Dominus Ingui: games et al.

There’s more to worship than formal ceremonies and food offerings. Games, music and theatre are three of several things one can do and dedicate to the Gods as gifts to Them. The keyword here is dedicate: while daily actions of a devotee implicitly honour a deity, it’s a different thing if you state by words and gestures that something you do is meant as an offering. It becomes a sacred act, in the actual sense of becoming a god’s property. What follows are therefore ideas for activities that can be performed in honour of Ingui and suggestions on how to dedicate them.

How to do
Hallowed ground
An easy way of dedicating an action to a deity is to perform it in an area that has been hallowed.
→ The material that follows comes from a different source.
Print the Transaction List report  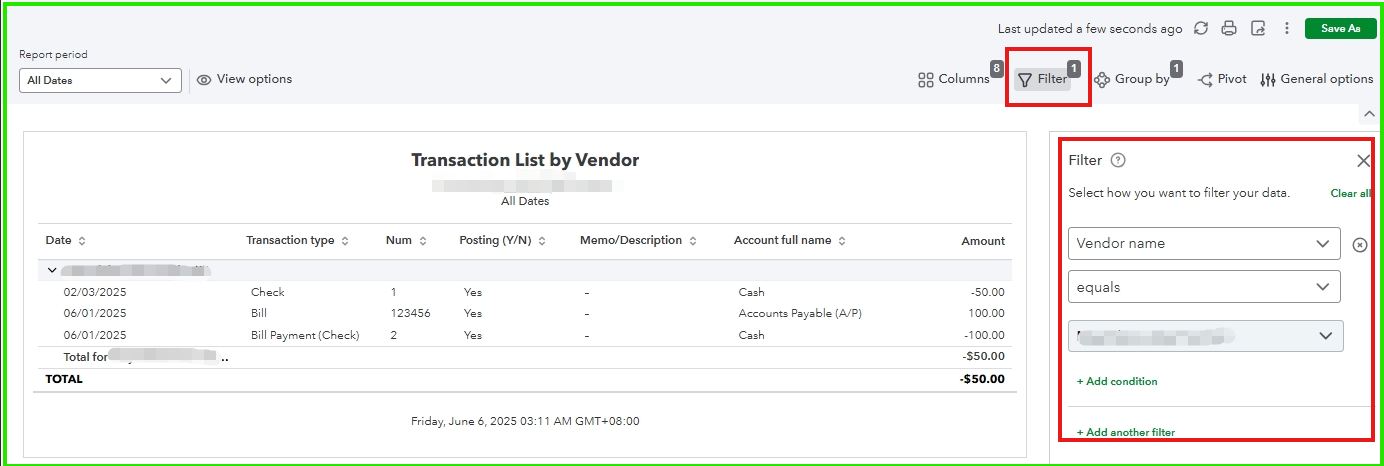pyautogui.click(x=1230, y=29)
A sacred place is an obvious setting for sacred acts, so if a grove, temple or holy field are not an available option, the next best option it to hallow an area temporarily, marking it out with a rope tied to hazel poles. If the latter are hard to come by, a suitable alternative consists of using other poles and tie to them pouches with hazelnuts – which can be easily bought at a store. Offerings should be made to the gennii loci or landwights and a fire and incense carried around the hallowed area with prayers.

Hazel staff and bell
A referee or umpire can use a hazel staff and a bell to mark the beginning of the dedicated actions and maintain order. Again, if hazel is hard to come by, use a regular wooden staff and tie a pouch of hazelnuts to it.

Wheat
If you watch a sumo match, you’ll notice the players cast a handful of salt at the beginning. The goal is to purify the ring, itself a highly ritualized area: it’s hovered by a wooden ceiling that resembles that of a Shinto shrine and there’s an opening ceremony full of religious elements (see here and here). Inspired by this, throwing a small handful of wheat can be a way of dedicating an action to Ingui.

What to do
Up on a stage
Theatrical plays, as well as musical and dance shows, can be offered to the god, especially if the theme is in some way linked to Ingui or features cross-dressed men. And yes, this includes a good drag show. The stage may be on hallowed ground – or be itself the hallowed area – and the knocks that traditionally open theatrical plays may be done using the hazel staff, followed or preceded by the ringing of a bell.

Games and Sports
If a race, the starting and finishing line can be on hallowed ground and the participants may throw a handful of wheat as an offering to Ingui before taking their positions. A bell can mark the beginning and the winner may be given a wreath which should then be offered to Ingui. If it’s a stationary competition, the whole area can be hallowed, participants can also throw wheat as a gift to the god – much like sumo players throw salt – and the referee may carry a hazel staff.

One extra
To go straight to the point, I love flags. Especially religious ones and most especially if they are flown on sacred ground. It lends to any hallowed area an ethereal feeling as a god’s symbols wave in the wind much like trees and leaves in a grove. Even when it’s done in a regular place, like a house balcony, porch or garden, it can be equally powerful. So here’s one final idea: flags in honour of Ingui! They can depict a boar, a ship, the Ing rune, a phallus, the image of the god Himself or any combination of these and other elements and have brass jingle bells attached to the ends. Use mainly fertility and solar colours – yellow, green, brown, golden. A version of the draco with a boar head instead of a dragon is also possible. Pray to the god as you make it and/or bless it and keep it in His shrine. And then display the flag during the ceremonies or let it fly during Ingui’s feast days as a gift to Him.